My Dog Was Bitten By Another Dog And Is Swelling – What To Do

Dog fights can be a painful sight. Once the reality of the fight hopefully ends fast, it’s horrifying when you find an injury to your dog. You’re probably here for some advice on what you should do if you suspect your dog has been a bit in the last couple of hours (or days, if there’s an indication of an infection).
Therefore, I’m not going to go on about details like the brands of antibiotics or pain medications or ways to avoid getting a dog bite from happening in the future. It is essential to ensure that your dog is in good health and doesn’t be a victim of a treatable wound now. You can take a few actions immediately and some indications that the wounds require urgent vet attention.

My Dog vs Another Dog

When your dog was injured in the past by another dog and is now swelling, take him to the emergency vet to confirm the absence of an infection, clean the wound, and possibly prescribe antibiotics. The first step following your dog’s accident is to examine the dog’s entire body. If your dog is covered in lengthy or thick fur, examine your pet swiftly and give the appropriate exam to the vet, who will cut off fur if necessary. Second, you can wash minor wounds using warm soap, water, cotton balls, washcloths or gauze. In the event of a severe injury, they will likely be meticulously cleaned by your vet also.

What your doctor does from then on is based on the extent, location, and how the wound appears. Minor injuries like small puncture wounds can be cleaned but left open. The minor and severe injuries left open could need a topical antibiotic. In sporadic instances, there may be a need for anesthesia (i.e. numerous large wounds or sensitive areas like the nose, ears or eyes). If the skin penetration is not sure, a broad-spectrum antibiotic may be advised. In the same way, certain wounds require to be sutured and opened up.
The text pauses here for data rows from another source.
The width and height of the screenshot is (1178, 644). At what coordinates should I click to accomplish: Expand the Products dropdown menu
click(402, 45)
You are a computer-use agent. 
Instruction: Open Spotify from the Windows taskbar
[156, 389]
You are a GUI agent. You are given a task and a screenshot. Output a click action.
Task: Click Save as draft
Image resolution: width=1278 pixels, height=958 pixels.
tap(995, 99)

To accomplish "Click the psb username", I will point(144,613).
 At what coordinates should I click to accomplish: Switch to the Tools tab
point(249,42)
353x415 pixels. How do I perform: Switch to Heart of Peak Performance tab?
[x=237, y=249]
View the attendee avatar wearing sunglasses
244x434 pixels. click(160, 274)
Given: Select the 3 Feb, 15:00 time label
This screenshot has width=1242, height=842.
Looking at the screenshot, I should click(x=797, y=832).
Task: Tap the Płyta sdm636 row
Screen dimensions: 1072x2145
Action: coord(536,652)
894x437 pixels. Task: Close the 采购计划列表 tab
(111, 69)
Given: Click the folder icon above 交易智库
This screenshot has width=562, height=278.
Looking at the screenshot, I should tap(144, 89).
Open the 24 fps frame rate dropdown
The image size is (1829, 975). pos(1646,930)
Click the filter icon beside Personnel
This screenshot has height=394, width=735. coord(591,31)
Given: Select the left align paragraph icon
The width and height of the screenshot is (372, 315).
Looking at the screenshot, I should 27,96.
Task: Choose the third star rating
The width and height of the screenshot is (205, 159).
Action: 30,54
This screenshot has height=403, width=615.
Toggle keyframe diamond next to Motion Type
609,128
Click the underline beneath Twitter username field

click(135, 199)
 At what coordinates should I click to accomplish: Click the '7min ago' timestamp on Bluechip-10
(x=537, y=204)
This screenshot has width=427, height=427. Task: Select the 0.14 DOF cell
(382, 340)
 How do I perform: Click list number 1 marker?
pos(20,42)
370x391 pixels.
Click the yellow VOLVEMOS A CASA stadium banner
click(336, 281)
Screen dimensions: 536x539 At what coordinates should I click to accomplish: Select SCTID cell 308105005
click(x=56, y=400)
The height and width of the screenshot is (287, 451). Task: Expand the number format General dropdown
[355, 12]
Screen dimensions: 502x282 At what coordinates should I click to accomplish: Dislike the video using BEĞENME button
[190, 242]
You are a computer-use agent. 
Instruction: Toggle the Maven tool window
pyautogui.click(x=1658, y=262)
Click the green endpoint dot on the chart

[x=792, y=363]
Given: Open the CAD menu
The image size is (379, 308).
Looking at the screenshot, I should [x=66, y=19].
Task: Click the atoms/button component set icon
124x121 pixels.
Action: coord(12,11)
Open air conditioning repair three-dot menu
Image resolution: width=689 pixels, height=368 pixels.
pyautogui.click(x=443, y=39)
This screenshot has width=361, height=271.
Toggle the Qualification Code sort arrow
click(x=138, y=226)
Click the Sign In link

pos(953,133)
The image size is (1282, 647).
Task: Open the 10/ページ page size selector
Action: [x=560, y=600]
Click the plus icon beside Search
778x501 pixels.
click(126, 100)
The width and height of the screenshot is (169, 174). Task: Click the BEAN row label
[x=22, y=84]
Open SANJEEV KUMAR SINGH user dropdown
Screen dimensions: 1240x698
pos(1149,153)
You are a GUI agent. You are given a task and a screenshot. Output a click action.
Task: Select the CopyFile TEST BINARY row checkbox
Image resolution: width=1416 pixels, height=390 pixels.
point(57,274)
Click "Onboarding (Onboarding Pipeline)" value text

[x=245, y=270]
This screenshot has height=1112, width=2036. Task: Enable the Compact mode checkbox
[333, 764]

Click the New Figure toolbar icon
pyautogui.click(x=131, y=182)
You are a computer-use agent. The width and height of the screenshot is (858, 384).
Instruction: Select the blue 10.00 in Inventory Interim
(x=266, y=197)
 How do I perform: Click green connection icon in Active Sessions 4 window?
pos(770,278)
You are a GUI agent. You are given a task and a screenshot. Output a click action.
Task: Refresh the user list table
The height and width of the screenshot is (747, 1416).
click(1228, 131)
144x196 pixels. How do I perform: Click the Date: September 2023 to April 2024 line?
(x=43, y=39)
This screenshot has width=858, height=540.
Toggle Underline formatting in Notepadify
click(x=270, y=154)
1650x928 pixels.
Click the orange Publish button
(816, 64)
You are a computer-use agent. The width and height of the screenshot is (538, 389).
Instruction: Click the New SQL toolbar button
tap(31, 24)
Small Puncture Wound on Dog

Do not underestimate tiny scratch marks or puncture wounds on your dog since the skin covers them, and the bacteria could expand and propagate. A tiny puncture needs to be meticulously cleaned and then possibly further opened. It’s recommended that every tiny punctured wound be examined by a vet and then cleaned correctly (the same applies to all humans affected). It is possible to clean the puncture wounds within your dog from home by applying soap and warm water to the dog’s wound using an old washcloth, cotton ball and gauze.

While this is more effective than not cleaning debris or dirt, it’s always best to check with your veterinarian. A wound from a puncture could heal fast, but the bacteria underneath the skin can grow and create an infection that could be life-threatening. A dog cone may be necessary to stop your dog from constantly licking your space.

Dog Bite Infection On Dog

If your dog is injured and exhibits infection, you must immediately call your veterinarian to have the wound examined and cleaned. Surgical closure of the wound from bite or antibiotics may be necessary.
It is recommended to call your vet immediately regardless of how the wound appears, and you must plan an emergency visit to your vet if symptoms of infection appear. The signs that the injury on the dog is infected are bleeding blood continuously out of the wound.

Other signs include breathing difficulties as well as pale or blue gums, vocalization and behavioural indicators like fatigue or weakness. Confusion. I’m aware that not all of these indicators are obvious, but if you observe the area of injury and how your pet behaves, you’ll have a good idea. If you’re unsure, go to the vet. Veterinary attention is essential to reduce the risk of damage and prevent the spread of bacteria. What happens If a bite-related infection occurs and the dog is not treated?
The bacteria could be responsible for the following:

  1. Localized abscess
  2. Tissue infection (cellulitis)
  3. Joint inflammation (septic arthritis)
  4. Infection of the bone (osteomyelitis)
  5. In the chest cavity, there is pus (pyothorax)
  6. In the abdomen, there is pus (septic peritonitis)

Issues like bone or joint infections and pus in the abdomen or chest cavity are not common, but they pose a possibility. An analysis of the 50 affected dog bites found that in more than half of the instances, there was at least one of these three significant bacteria:

Pasteurella, Streptococcus, and Staphylococcus. Bacteria, such as Staphylococcus aureus, are commonly involved in joint, tissue bone, and joint infections and are found in 10% of cases. If your dog was a bit, but there’s no blood, it’s an indication that the skin was not sprayed deeply; however, a tiny wound could result in an infection. Injuries will be more challenging to identify if you have a hairy dog or one with a dark coat. My black and Tan Rottie, there is a lot that is more challenging. Wounds aren’t as evident with her dark and thick coat.

Brownish ticks disappear faster, and black nails are more difficult to cut. Ensure you check your dog thoroughly, as certain wounds could drip light or dry quickly on the fur around the wound. Minor puncture wounds are particularly risky because they heal quickly, providing an excellent place for bacteria to multiply through the tissue. Shortly, it’s essential to be able to read the body language of dogs to prevent any bites from occurring again.